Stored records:
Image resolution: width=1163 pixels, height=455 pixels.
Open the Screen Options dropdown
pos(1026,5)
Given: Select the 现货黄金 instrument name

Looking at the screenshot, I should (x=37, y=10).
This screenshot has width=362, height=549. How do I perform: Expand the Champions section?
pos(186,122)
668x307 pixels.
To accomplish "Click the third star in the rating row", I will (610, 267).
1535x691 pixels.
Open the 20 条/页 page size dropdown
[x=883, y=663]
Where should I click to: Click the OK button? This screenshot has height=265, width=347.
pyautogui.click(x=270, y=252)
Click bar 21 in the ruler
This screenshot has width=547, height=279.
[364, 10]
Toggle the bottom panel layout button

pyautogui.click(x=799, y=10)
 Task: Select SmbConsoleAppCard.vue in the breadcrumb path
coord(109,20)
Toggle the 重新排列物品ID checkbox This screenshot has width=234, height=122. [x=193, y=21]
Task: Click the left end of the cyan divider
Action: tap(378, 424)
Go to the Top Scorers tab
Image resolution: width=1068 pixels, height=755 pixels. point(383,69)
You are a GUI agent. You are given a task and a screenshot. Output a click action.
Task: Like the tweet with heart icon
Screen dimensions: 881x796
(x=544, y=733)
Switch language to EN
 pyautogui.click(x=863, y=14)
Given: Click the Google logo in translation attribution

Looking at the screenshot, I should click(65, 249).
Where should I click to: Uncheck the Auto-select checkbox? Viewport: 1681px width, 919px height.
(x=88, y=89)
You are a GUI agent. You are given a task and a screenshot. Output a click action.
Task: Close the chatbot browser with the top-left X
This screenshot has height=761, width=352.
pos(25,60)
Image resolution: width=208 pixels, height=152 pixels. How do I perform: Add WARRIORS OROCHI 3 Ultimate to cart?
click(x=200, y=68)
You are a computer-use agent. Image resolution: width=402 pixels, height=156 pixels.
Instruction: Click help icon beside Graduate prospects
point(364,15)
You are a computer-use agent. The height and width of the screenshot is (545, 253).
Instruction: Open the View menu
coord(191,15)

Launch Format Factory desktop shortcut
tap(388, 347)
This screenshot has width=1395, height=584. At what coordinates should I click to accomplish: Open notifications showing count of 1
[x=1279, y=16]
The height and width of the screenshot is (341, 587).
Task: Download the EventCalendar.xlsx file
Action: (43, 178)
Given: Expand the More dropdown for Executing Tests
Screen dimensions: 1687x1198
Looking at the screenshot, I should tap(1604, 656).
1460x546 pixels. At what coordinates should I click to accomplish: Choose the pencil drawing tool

### Work instruction:
Take the lines from the top of the data through the one that contains "668x307 pixels." and copy them exactly, leaving out every line after it.

### Response area:
Image resolution: width=1163 pixels, height=455 pixels.
Open the Screen Options dropdown
pos(1026,5)
Given: Select the 现货黄金 instrument name

Looking at the screenshot, I should (x=37, y=10).
This screenshot has width=362, height=549. How do I perform: Expand the Champions section?
pos(186,122)
668x307 pixels.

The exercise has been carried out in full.